╭─ Given entries
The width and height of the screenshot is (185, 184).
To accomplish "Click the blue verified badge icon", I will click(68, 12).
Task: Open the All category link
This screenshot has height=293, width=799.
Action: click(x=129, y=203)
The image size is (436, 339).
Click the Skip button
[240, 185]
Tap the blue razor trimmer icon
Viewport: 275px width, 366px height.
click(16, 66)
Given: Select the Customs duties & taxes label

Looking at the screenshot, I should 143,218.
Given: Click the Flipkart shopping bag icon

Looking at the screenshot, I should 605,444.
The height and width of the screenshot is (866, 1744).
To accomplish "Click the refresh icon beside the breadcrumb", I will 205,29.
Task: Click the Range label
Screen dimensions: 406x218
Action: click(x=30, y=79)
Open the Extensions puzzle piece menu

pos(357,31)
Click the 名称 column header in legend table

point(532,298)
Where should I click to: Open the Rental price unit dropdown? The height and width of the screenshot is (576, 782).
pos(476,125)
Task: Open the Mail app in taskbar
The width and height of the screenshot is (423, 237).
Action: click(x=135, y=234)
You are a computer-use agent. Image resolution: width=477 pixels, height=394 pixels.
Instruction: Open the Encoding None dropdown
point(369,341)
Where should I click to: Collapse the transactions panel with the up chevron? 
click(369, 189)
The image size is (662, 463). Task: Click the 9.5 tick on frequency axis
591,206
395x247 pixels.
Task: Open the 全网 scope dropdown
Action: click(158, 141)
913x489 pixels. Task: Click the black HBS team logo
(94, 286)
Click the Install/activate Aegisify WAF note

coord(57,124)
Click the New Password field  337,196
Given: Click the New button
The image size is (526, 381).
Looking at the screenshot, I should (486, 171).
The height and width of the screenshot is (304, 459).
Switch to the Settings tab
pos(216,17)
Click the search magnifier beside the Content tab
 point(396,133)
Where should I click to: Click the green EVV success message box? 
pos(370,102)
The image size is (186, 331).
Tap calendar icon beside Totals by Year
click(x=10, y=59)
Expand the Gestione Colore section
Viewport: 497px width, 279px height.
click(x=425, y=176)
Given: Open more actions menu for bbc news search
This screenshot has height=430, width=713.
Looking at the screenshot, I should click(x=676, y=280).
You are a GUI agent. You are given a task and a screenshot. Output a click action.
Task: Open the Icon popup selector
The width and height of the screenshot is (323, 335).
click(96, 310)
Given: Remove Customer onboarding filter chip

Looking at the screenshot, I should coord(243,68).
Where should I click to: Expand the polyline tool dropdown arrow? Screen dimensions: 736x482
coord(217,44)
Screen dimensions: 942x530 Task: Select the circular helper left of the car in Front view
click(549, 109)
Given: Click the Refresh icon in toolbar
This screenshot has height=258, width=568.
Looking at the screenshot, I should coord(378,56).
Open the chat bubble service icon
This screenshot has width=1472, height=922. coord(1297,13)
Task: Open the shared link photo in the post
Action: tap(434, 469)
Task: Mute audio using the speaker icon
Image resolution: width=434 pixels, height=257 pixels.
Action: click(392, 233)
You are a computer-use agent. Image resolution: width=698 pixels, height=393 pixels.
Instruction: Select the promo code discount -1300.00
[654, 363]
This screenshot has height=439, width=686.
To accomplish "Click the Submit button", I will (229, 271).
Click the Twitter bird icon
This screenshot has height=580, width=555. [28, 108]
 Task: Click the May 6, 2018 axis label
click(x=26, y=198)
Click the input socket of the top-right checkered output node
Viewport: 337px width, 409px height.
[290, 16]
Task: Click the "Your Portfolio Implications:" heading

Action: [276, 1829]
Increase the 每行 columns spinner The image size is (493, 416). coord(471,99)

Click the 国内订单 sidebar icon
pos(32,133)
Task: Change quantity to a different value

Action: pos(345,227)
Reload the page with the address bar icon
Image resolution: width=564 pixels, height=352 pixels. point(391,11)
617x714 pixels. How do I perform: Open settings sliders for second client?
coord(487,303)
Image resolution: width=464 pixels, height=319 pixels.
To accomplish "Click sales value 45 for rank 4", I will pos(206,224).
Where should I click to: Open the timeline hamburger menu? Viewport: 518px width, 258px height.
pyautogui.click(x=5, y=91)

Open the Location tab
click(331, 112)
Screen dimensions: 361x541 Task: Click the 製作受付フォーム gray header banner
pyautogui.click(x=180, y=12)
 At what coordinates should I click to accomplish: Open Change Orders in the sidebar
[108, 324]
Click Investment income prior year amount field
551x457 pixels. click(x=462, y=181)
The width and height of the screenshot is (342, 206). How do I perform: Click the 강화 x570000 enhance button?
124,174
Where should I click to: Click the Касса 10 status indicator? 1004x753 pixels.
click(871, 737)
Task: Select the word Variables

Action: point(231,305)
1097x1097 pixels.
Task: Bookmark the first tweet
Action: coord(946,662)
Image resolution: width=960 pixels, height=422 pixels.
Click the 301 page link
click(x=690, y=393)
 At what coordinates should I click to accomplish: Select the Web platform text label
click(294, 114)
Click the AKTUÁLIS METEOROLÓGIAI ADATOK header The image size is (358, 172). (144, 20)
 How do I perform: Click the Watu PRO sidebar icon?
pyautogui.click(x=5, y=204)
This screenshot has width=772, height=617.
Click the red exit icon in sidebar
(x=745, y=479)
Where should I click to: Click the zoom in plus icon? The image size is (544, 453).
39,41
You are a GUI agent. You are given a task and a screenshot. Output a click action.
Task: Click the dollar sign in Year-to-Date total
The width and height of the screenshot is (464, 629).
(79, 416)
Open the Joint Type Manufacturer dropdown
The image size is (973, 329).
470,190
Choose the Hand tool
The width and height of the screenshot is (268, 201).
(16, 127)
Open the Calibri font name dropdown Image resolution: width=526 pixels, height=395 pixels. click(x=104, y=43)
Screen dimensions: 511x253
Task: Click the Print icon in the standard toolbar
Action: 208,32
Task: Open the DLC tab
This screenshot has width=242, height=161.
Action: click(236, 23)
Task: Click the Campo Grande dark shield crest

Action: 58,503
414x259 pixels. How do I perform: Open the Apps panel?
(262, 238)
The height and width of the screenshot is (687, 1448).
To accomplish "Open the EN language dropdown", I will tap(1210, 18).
╰─
**Task objective:** Rewrite all of the records above, swapping every "Where should I click to:" for "Which point should I click to:" and leaving everything else the same.

**Solution:**
The width and height of the screenshot is (185, 184).
To accomplish "Click the blue verified badge icon", I will click(68, 12).
Task: Open the All category link
This screenshot has height=293, width=799.
Action: click(x=129, y=203)
The image size is (436, 339).
Click the Skip button
[240, 185]
Tap the blue razor trimmer icon
Viewport: 275px width, 366px height.
click(16, 66)
Given: Select the Customs duties & taxes label

Looking at the screenshot, I should 143,218.
Given: Click the Flipkart shopping bag icon

Looking at the screenshot, I should 605,444.
The height and width of the screenshot is (866, 1744).
To accomplish "Click the refresh icon beside the breadcrumb", I will 205,29.
Task: Click the Range label
Screen dimensions: 406x218
Action: click(x=30, y=79)
Open the Extensions puzzle piece menu

pos(357,31)
Click the 名称 column header in legend table

point(532,298)
Which point should I click to: Open the Rental price unit dropdown? The height and width of the screenshot is (576, 782).
pos(476,125)
Task: Open the Mail app in taskbar
The width and height of the screenshot is (423, 237).
Action: click(x=135, y=234)
You are a computer-use agent. Image resolution: width=477 pixels, height=394 pixels.
Instruction: Open the Encoding None dropdown
point(369,341)
Which point should I click to: Collapse the transactions panel with the up chevron? 
click(369, 189)
The image size is (662, 463). Task: Click the 9.5 tick on frequency axis
591,206
395x247 pixels.
Task: Open the 全网 scope dropdown
Action: click(158, 141)
913x489 pixels. Task: Click the black HBS team logo
(94, 286)
Click the Install/activate Aegisify WAF note

coord(57,124)
Click the New Password field  337,196
Given: Click the New button
The image size is (526, 381).
Looking at the screenshot, I should (486, 171).
The height and width of the screenshot is (304, 459).
Switch to the Settings tab
pos(216,17)
Click the search magnifier beside the Content tab
 point(396,133)
Which point should I click to: Click the green EVV success message box? 
pos(370,102)
The image size is (186, 331).
Tap calendar icon beside Totals by Year
click(x=10, y=59)
Expand the Gestione Colore section
Viewport: 497px width, 279px height.
click(x=425, y=176)
Given: Open more actions menu for bbc news search
This screenshot has height=430, width=713.
Looking at the screenshot, I should click(x=676, y=280).
You are a GUI agent. You are given a task and a screenshot. Output a click action.
Task: Open the Icon popup selector
The width and height of the screenshot is (323, 335).
click(96, 310)
Given: Remove Customer onboarding filter chip

Looking at the screenshot, I should coord(243,68).
Which point should I click to: Expand the polyline tool dropdown arrow? Screen dimensions: 736x482
coord(217,44)
Screen dimensions: 942x530 Task: Select the circular helper left of the car in Front view
click(549, 109)
Given: Click the Refresh icon in toolbar
This screenshot has height=258, width=568.
Looking at the screenshot, I should coord(378,56).
Open the chat bubble service icon
This screenshot has width=1472, height=922. coord(1297,13)
Task: Open the shared link photo in the post
Action: tap(434, 469)
Task: Mute audio using the speaker icon
Image resolution: width=434 pixels, height=257 pixels.
Action: click(392, 233)
You are a computer-use agent. Image resolution: width=698 pixels, height=393 pixels.
Instruction: Select the promo code discount -1300.00
[654, 363]
This screenshot has height=439, width=686.
To accomplish "Click the Submit button", I will (229, 271).
Click the Twitter bird icon
This screenshot has height=580, width=555. [28, 108]
 Task: Click the May 6, 2018 axis label
click(x=26, y=198)
Click the input socket of the top-right checkered output node
Viewport: 337px width, 409px height.
[290, 16]
Task: Click the "Your Portfolio Implications:" heading

Action: [276, 1829]
Increase the 每行 columns spinner The image size is (493, 416). coord(471,99)

Click the 国内订单 sidebar icon
pos(32,133)
Task: Change quantity to a different value

Action: pos(345,227)
Reload the page with the address bar icon
Image resolution: width=564 pixels, height=352 pixels. point(391,11)
617x714 pixels. How do I perform: Open settings sliders for second client?
coord(487,303)
Image resolution: width=464 pixels, height=319 pixels.
To accomplish "Click sales value 45 for rank 4", I will pos(206,224).
Which point should I click to: Open the timeline hamburger menu? Viewport: 518px width, 258px height.
pyautogui.click(x=5, y=91)

Open the Location tab
click(331, 112)
Screen dimensions: 361x541 Task: Click the 製作受付フォーム gray header banner
pyautogui.click(x=180, y=12)
 At what coordinates should I click to accomplish: Open Change Orders in the sidebar
[108, 324]
Click Investment income prior year amount field
551x457 pixels. click(x=462, y=181)
The width and height of the screenshot is (342, 206). How do I perform: Click the 강화 x570000 enhance button?
124,174
Which point should I click to: Click the Касса 10 status indicator? 1004x753 pixels.
click(871, 737)
Task: Select the word Variables

Action: point(231,305)
1097x1097 pixels.
Task: Bookmark the first tweet
Action: coord(946,662)
Image resolution: width=960 pixels, height=422 pixels.
Click the 301 page link
click(x=690, y=393)
 At what coordinates should I click to accomplish: Select the Web platform text label
click(294, 114)
Click the AKTUÁLIS METEOROLÓGIAI ADATOK header The image size is (358, 172). (144, 20)
 How do I perform: Click the Watu PRO sidebar icon?
pyautogui.click(x=5, y=204)
This screenshot has width=772, height=617.
Click the red exit icon in sidebar
(x=745, y=479)
Which point should I click to: Click the zoom in plus icon? The image size is (544, 453).
39,41
You are a GUI agent. You are given a task and a screenshot. Output a click action.
Task: Click the dollar sign in Year-to-Date total
The width and height of the screenshot is (464, 629).
(79, 416)
Open the Joint Type Manufacturer dropdown
The image size is (973, 329).
470,190
Choose the Hand tool
The width and height of the screenshot is (268, 201).
(16, 127)
Open the Calibri font name dropdown Image resolution: width=526 pixels, height=395 pixels. click(x=104, y=43)
Screen dimensions: 511x253
Task: Click the Print icon in the standard toolbar
Action: 208,32
Task: Open the DLC tab
This screenshot has width=242, height=161.
Action: click(236, 23)
Task: Click the Campo Grande dark shield crest

Action: 58,503
414x259 pixels. How do I perform: Open the Apps panel?
(262, 238)
The height and width of the screenshot is (687, 1448).
To accomplish "Open the EN language dropdown", I will tap(1210, 18).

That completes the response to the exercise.